Would you copy the listing below exactly, keeping the pictures out?

▬▬▬▬▬▬▬▬▬▬

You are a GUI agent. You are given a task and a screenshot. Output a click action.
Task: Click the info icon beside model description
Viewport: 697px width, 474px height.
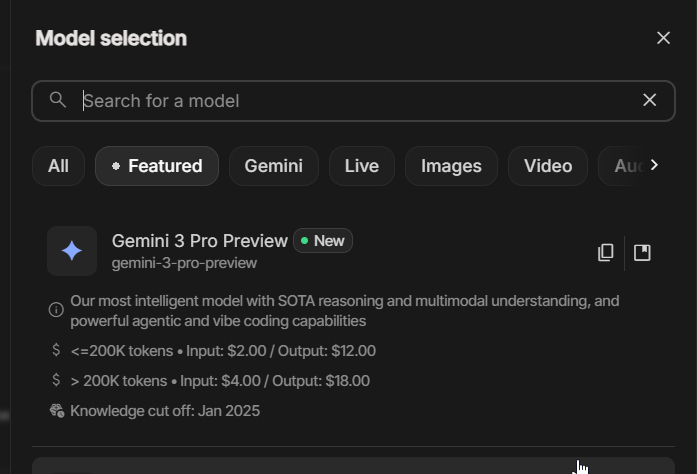point(56,310)
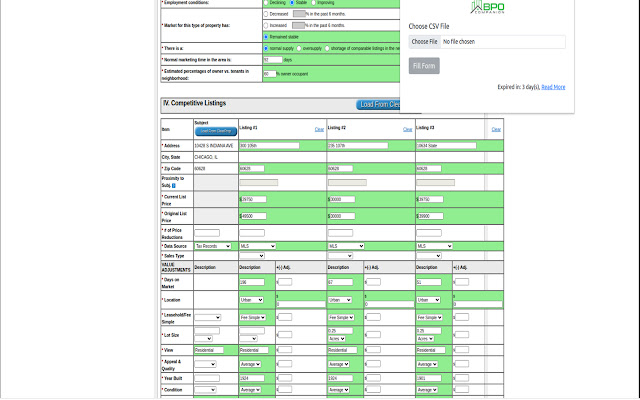Open the Subject Data Source dropdown
The height and width of the screenshot is (400, 640).
click(x=214, y=245)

▬▬▬▬▬▬▬▬▬▬

The answer —
You are a GUI agent. You are given a task and a screenshot. Output a click action.
Task: Click the info icon beside model description
Viewport: 697px width, 474px height.
point(56,310)
Open the Subject Data Source dropdown
The height and width of the screenshot is (400, 640).
click(x=214, y=245)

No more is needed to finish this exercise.